在本公开的实施例中,所述对采集的三维水凝胶直径变化数据进行分析,包括:采用图像处理软件Image J对凝胶直径进行测量,手动圈出或自动识别图像轮廓;采用FIJI插件,基于WEKA分割构建,实现高通量的凝胶直径变化率分析。
从上述技术方案可以看出,本公开提供的用于药物筛选的三维水凝胶阵列的高通量制备方法,相对于现有技术具有以下有益效果:
本公开提供的用于药物筛选的三维水凝胶阵列的高通量制备方法,通过利用超疏水非粘附界面,将三维培养有待测细胞的仿细胞外基质水凝胶悬浮于培养基中,以三维水凝胶的面积收缩率作为药物筛选的读出结果,对以细胞收缩力为靶点的药物筛选具有高度的灵敏性,具有通量大、细胞消耗量小,且无需标记、实时动态分析的优势。
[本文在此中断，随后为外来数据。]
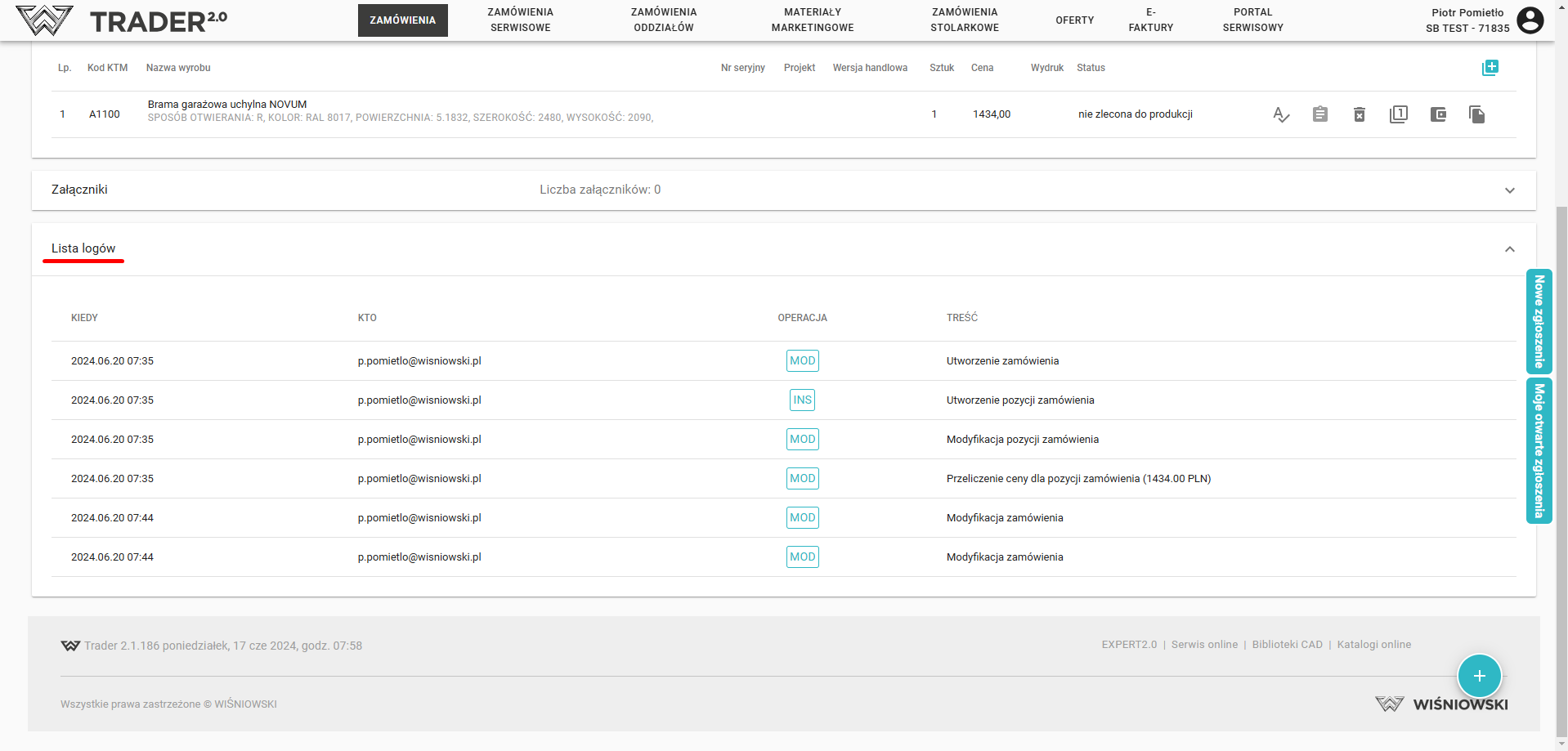Open the Zamówienia tab

point(402,20)
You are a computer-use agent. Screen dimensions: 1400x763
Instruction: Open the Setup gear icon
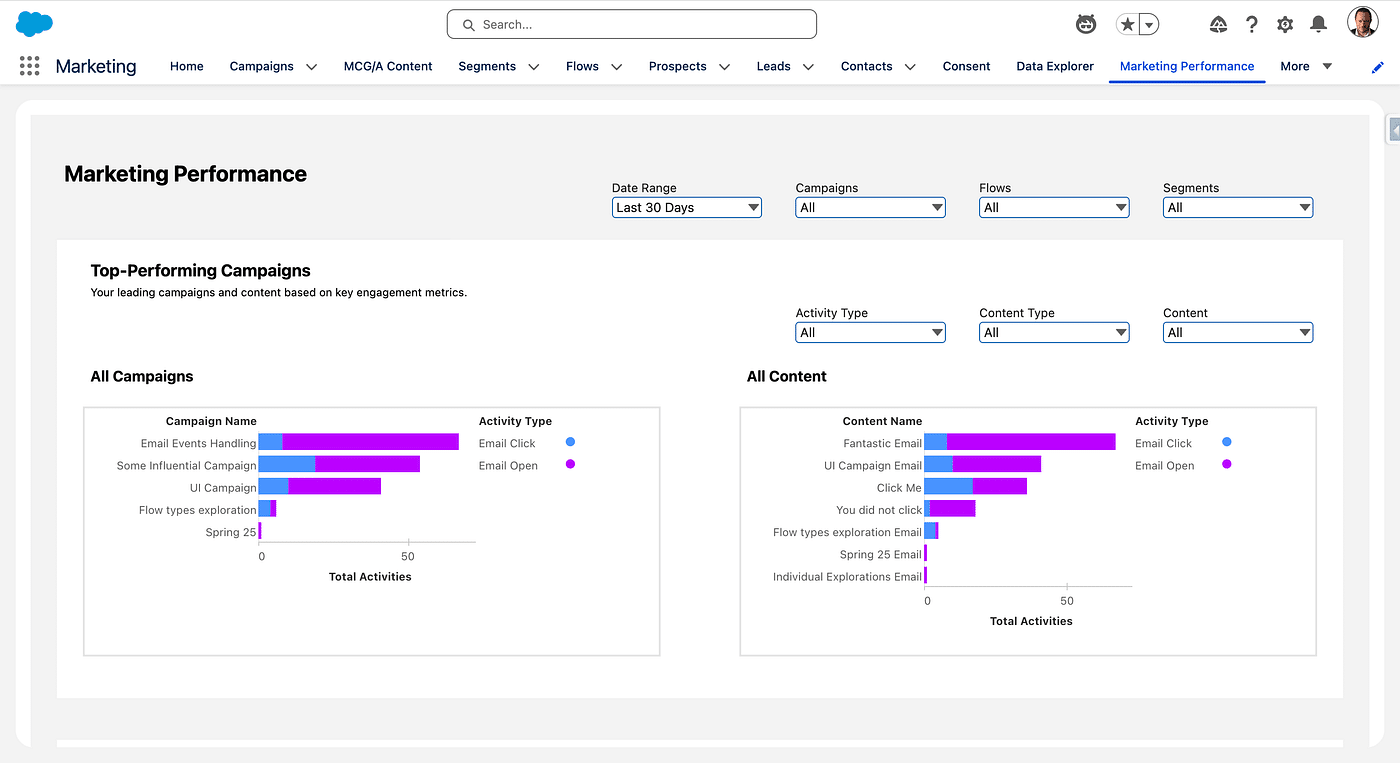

本公开提供的用于药物筛选的三维水凝胶阵列的高通量制备方法,通过将细胞与细胞微环境间动态的相互作用纳入药物筛选的评价指标,水凝胶的面积收缩率作为药物筛选的读出结果,与常规的筛药技术相比,将细胞与细胞外基质相互作用作为药物筛选的评价指标,结合了高含量药物筛选和基于靶标的药物筛选的优势,具有高通量、微体积的优势,且操作简便快捷。
本公开提供的用于药物筛选的三维水凝胶阵列的高通量制备方法,结合了“高含量药物筛选(HCS)”、“基于三维细胞微环境的药物筛选”、“基于靶标的药物筛选”的优势,提供了操作便捷、高通量、微体积、高内涵的药物筛选技术。
附图说明
通过以下参照附图对本公开实施例的描述,本公开的上述以及其他目的、特征和优点将更为清楚,在附图中:
图1为依照本公开实施例的用于药物筛选的三维水凝胶阵列的高通量制备方法的流程图。
图2为依照本公开实施例的借助超疏水非粘附界面高通量生成阵列化微凝胶液滴的照片。
图3为依照本公开实施例的高通量生成悬浮态微凝胶阵列的照片。
图4为依照本公开实施例的高通量阵列化凝胶收缩筛药平台的照片。
图5为依照本公开实施例的高通量凝胶收缩阵列化检测及凝胶内细胞分布分析的照片。
图6为依照本公开实施例的模拟细胞微环境的三维水凝胶在不含细胞的情况下直径稳定的照片,其在培养基中不会自发的溶胀或皱缩,其中左图是三维水凝胶在培养基中1天的照片,右图是三维水凝胶在培养基中3天的照片。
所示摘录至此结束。